Some among us eagerly await Jane Jacobs's provocatively titled new book, "Dark Age Ahead." Sounds pessimistic, though I would imagine in a tone very different from Kunstler's.
Yet, just a year ago, in an interview, there was this exchange:
Q. Do you see a more exciting time today, with these new technologies? Or have we become more cynical?A. I think that the world is getting more exciting. I think the end of the Cold War, which made the whole world in many ways absurd…. Think of how many idiotic things were done, on both sides, everywhere, because of the exigencies of that cold war. It has been a great liberation to have that off us.

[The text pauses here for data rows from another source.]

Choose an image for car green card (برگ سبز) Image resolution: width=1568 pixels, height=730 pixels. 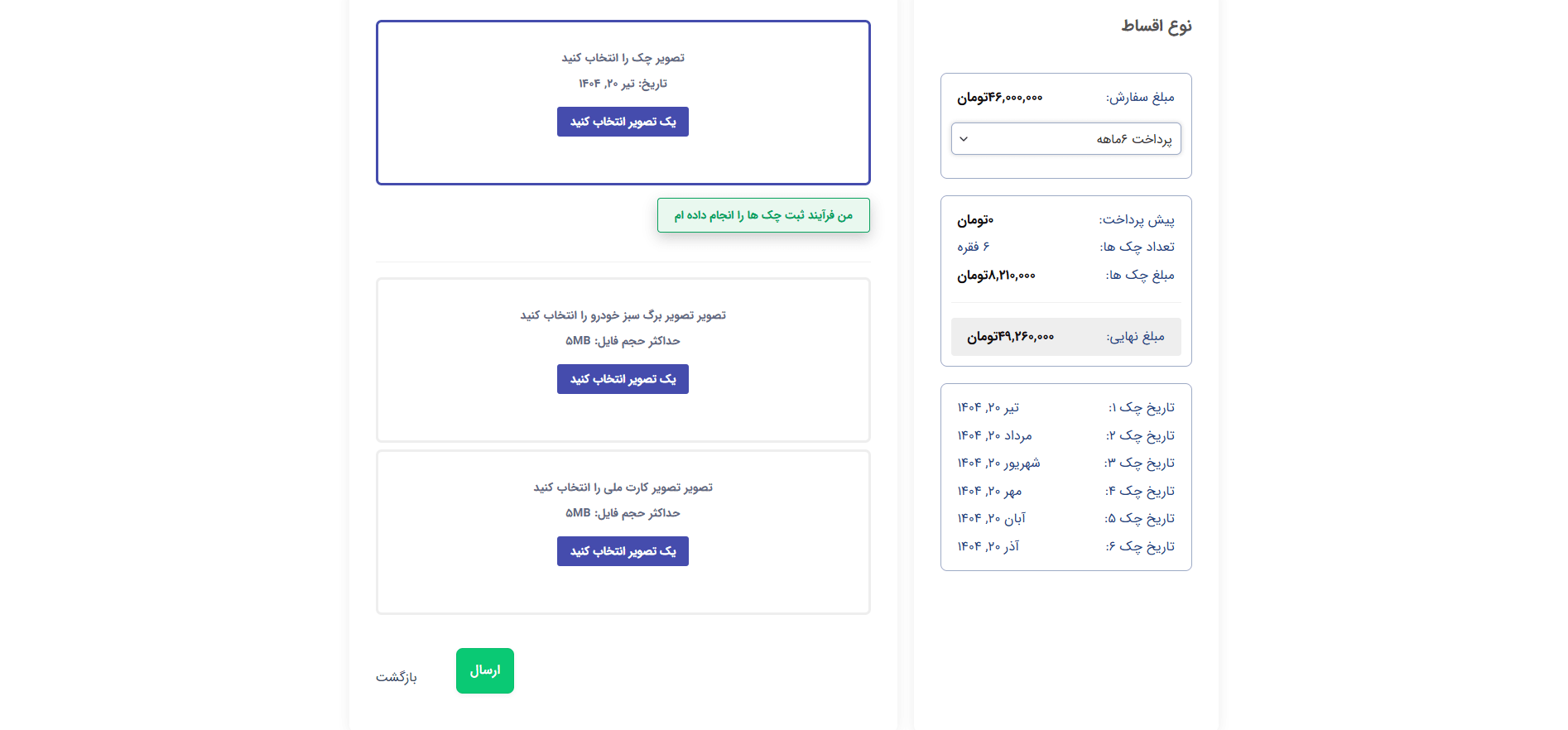pyautogui.click(x=623, y=379)
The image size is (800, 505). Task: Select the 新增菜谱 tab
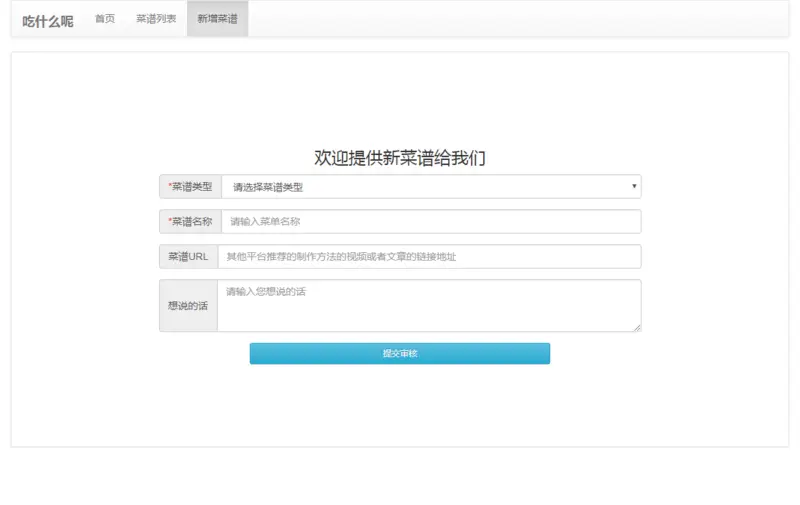(x=217, y=19)
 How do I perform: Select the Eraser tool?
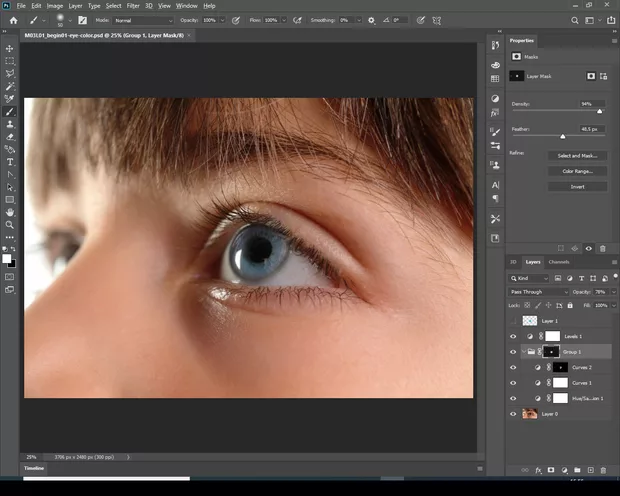pyautogui.click(x=10, y=136)
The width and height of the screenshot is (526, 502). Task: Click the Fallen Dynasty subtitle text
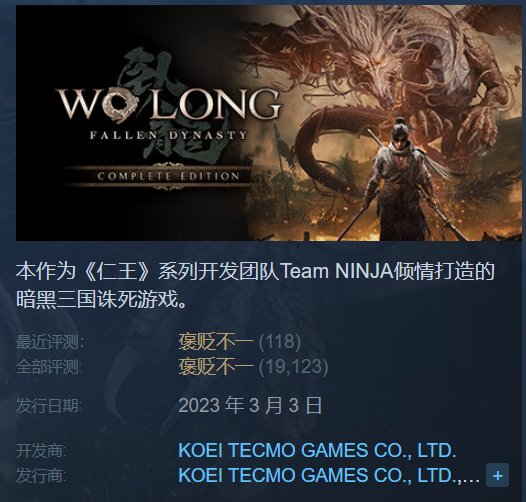(168, 135)
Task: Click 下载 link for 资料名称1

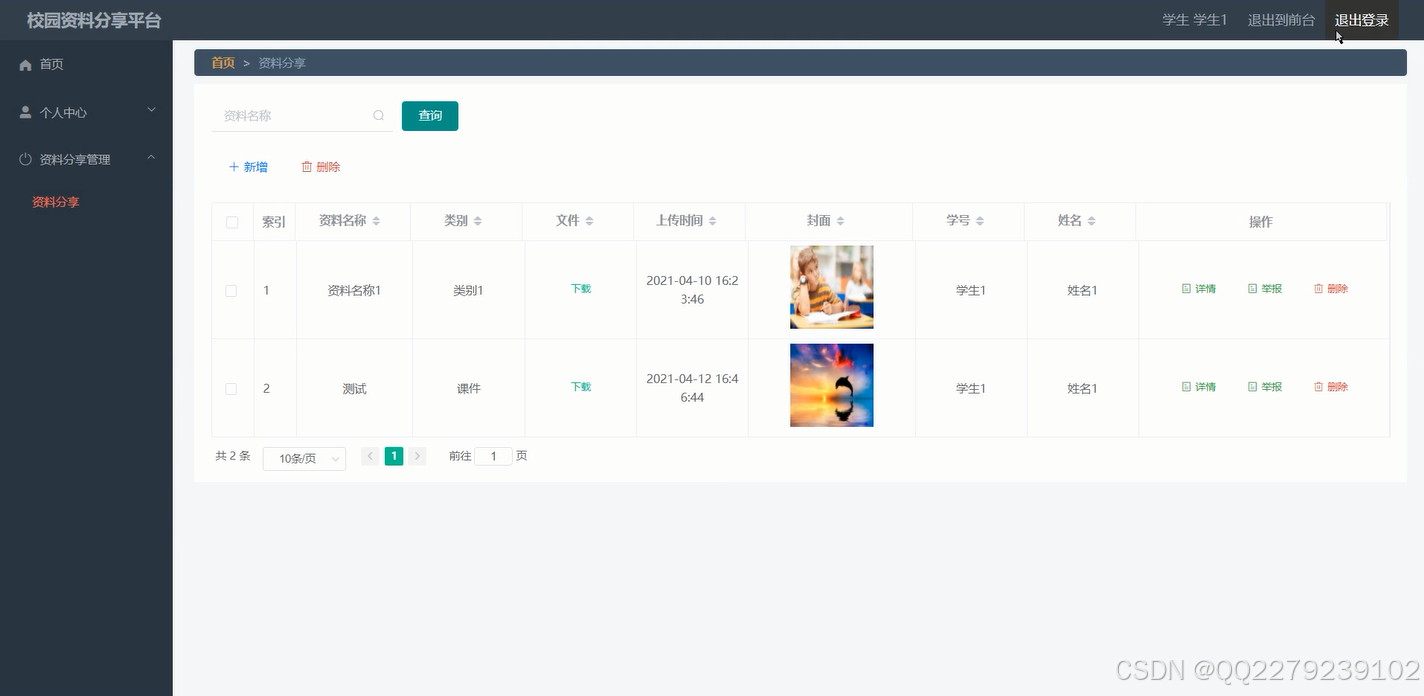Action: coord(580,288)
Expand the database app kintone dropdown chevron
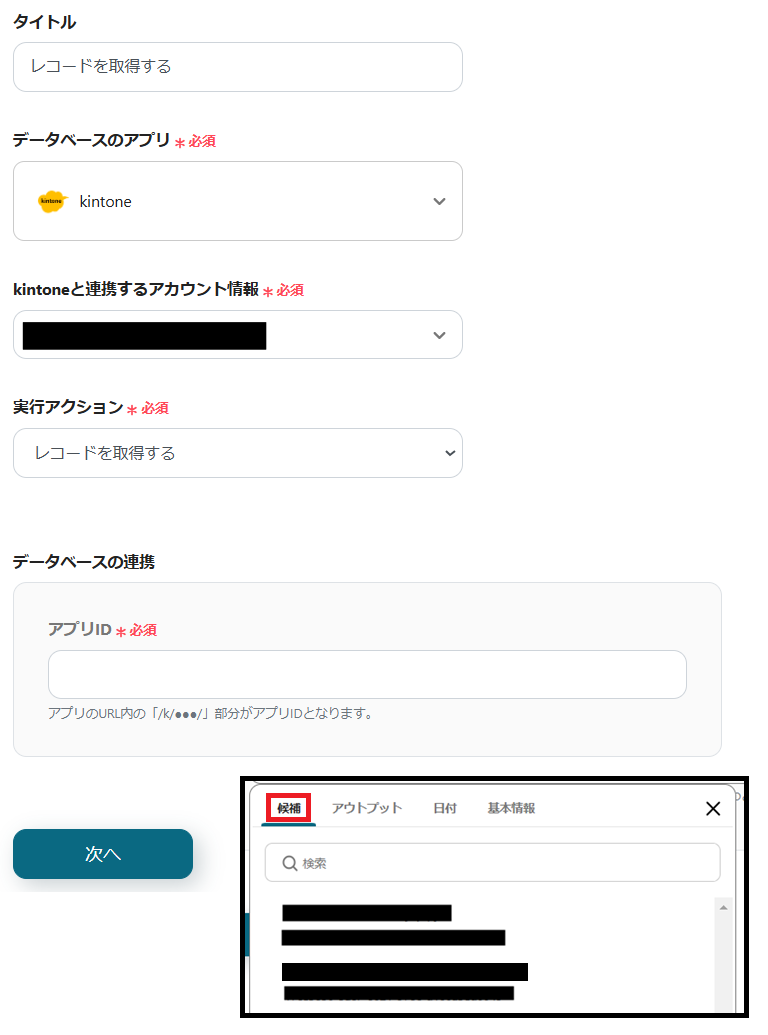 coord(439,201)
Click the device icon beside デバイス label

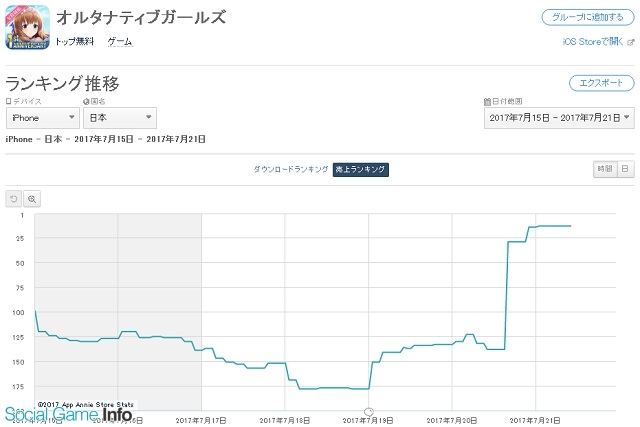[x=9, y=101]

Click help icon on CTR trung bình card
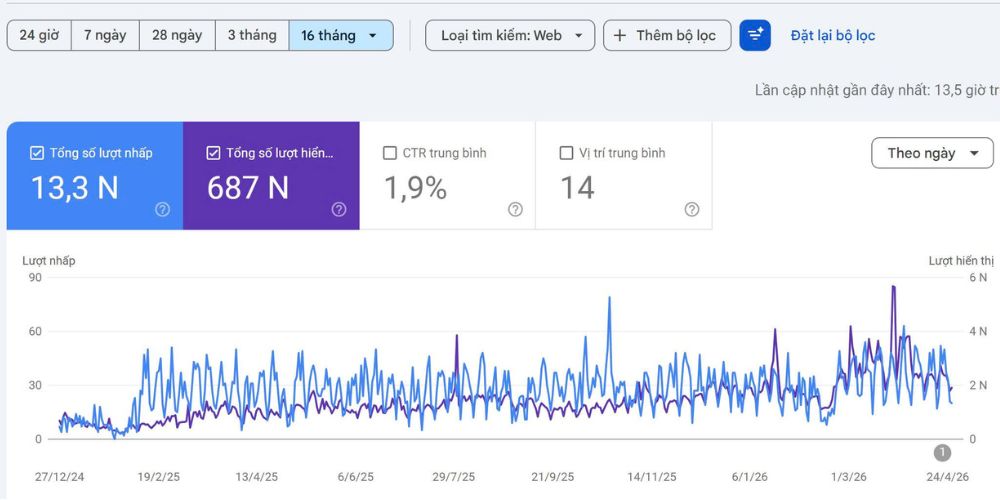(515, 209)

But also, we are living, I am convinced, in one of the most intellectually exciting times the human race has ever gone through. We are emerging from this linear cause-and-effect way of seeing the world into a way that has really been led by the ecologists, into a Web world, beginning to understand relationships in quite a different way. And it is affecting everything. And no end of people have grasped this and are seeing the world differently and analyzing things differently and seeing possibilities differently--basically in a very hopeful way. And I think this is awfully exciting. People who are younger than I am, you are lucky. You can play a part in what I think can be an extremely hopeful stage.
For those in New York, Jacobs will be speaking--on the past, present, and future of skyscrapers!--at City College on May 6. It is the "First Annual Lewis Mumford Lecture." I wonder what Mumford would have made of that!